Entries on locating words and elements:
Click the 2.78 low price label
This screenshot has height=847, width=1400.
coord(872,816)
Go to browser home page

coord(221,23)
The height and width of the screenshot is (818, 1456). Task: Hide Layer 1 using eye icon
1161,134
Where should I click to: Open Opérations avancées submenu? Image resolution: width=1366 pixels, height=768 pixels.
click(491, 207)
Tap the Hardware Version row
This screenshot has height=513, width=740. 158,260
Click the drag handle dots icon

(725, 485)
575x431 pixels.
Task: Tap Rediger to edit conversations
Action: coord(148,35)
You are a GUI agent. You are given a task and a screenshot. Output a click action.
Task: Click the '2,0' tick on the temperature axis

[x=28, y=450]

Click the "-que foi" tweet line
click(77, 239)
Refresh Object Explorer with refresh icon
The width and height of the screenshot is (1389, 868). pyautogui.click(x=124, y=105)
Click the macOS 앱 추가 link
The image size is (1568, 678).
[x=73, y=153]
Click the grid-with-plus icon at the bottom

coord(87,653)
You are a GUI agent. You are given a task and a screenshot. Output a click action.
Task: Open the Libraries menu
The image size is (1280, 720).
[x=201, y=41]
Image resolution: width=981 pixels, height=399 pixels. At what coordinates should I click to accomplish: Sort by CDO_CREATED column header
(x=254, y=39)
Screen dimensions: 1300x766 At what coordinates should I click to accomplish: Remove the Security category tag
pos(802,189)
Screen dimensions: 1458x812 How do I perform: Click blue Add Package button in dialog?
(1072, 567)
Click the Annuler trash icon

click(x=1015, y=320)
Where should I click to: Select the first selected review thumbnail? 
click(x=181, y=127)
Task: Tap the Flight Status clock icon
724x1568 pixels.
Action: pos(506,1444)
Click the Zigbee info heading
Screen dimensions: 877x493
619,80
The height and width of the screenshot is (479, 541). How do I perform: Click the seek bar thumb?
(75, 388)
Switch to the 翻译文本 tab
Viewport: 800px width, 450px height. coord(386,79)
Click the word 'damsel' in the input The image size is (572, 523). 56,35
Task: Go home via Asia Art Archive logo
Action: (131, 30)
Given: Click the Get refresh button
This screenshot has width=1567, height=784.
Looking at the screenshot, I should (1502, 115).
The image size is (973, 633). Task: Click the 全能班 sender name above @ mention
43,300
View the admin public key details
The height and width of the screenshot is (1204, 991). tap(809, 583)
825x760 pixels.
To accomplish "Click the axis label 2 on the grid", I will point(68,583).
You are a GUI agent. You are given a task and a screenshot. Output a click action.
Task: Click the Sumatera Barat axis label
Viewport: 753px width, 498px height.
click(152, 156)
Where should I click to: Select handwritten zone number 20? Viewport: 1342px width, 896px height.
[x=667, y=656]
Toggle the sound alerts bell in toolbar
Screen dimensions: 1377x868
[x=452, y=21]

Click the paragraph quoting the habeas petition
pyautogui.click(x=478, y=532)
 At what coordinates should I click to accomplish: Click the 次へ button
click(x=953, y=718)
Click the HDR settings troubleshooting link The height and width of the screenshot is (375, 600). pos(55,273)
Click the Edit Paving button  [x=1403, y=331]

**DESCRIPTION OF THE TASK:** Reproduce each of the records above verbatim, line for line.

**WRITTEN SOLUTION:**
Click the 2.78 low price label
This screenshot has height=847, width=1400.
coord(872,816)
Go to browser home page

coord(221,23)
The height and width of the screenshot is (818, 1456). Task: Hide Layer 1 using eye icon
1161,134
Where should I click to: Open Opérations avancées submenu? Image resolution: width=1366 pixels, height=768 pixels.
click(491, 207)
Tap the Hardware Version row
This screenshot has height=513, width=740. 158,260
Click the drag handle dots icon

(725, 485)
575x431 pixels.
Task: Tap Rediger to edit conversations
Action: coord(148,35)
You are a GUI agent. You are given a task and a screenshot. Output a click action.
Task: Click the '2,0' tick on the temperature axis

[x=28, y=450]

Click the "-que foi" tweet line
click(77, 239)
Refresh Object Explorer with refresh icon
The width and height of the screenshot is (1389, 868). pyautogui.click(x=124, y=105)
Click the macOS 앱 추가 link
The image size is (1568, 678).
[x=73, y=153]
Click the grid-with-plus icon at the bottom

coord(87,653)
You are a GUI agent. You are given a task and a screenshot. Output a click action.
Task: Open the Libraries menu
The image size is (1280, 720).
[x=201, y=41]
Image resolution: width=981 pixels, height=399 pixels. At what coordinates should I click to accomplish: Sort by CDO_CREATED column header
(x=254, y=39)
Screen dimensions: 1300x766 At what coordinates should I click to accomplish: Remove the Security category tag
pos(802,189)
Screen dimensions: 1458x812 How do I perform: Click blue Add Package button in dialog?
(1072, 567)
Click the Annuler trash icon

click(x=1015, y=320)
Where should I click to: Select the first selected review thumbnail? 
click(x=181, y=127)
Task: Tap the Flight Status clock icon
724x1568 pixels.
Action: pos(506,1444)
Click the Zigbee info heading
Screen dimensions: 877x493
619,80
The height and width of the screenshot is (479, 541). How do I perform: Click the seek bar thumb?
(75, 388)
Switch to the 翻译文本 tab
Viewport: 800px width, 450px height. coord(386,79)
Click the word 'damsel' in the input The image size is (572, 523). 56,35
Task: Go home via Asia Art Archive logo
Action: (131, 30)
Given: Click the Get refresh button
This screenshot has width=1567, height=784.
Looking at the screenshot, I should (1502, 115).
The image size is (973, 633). Task: Click the 全能班 sender name above @ mention
43,300
View the admin public key details
The height and width of the screenshot is (1204, 991). tap(809, 583)
825x760 pixels.
To accomplish "Click the axis label 2 on the grid", I will point(68,583).
You are a GUI agent. You are given a task and a screenshot. Output a click action.
Task: Click the Sumatera Barat axis label
Viewport: 753px width, 498px height.
click(152, 156)
Where should I click to: Select handwritten zone number 20? Viewport: 1342px width, 896px height.
[x=667, y=656]
Toggle the sound alerts bell in toolbar
Screen dimensions: 1377x868
[x=452, y=21]

Click the paragraph quoting the habeas petition
pyautogui.click(x=478, y=532)
 At what coordinates should I click to accomplish: Click the 次へ button
click(x=953, y=718)
Click the HDR settings troubleshooting link The height and width of the screenshot is (375, 600). pos(55,273)
Click the Edit Paving button  [x=1403, y=331]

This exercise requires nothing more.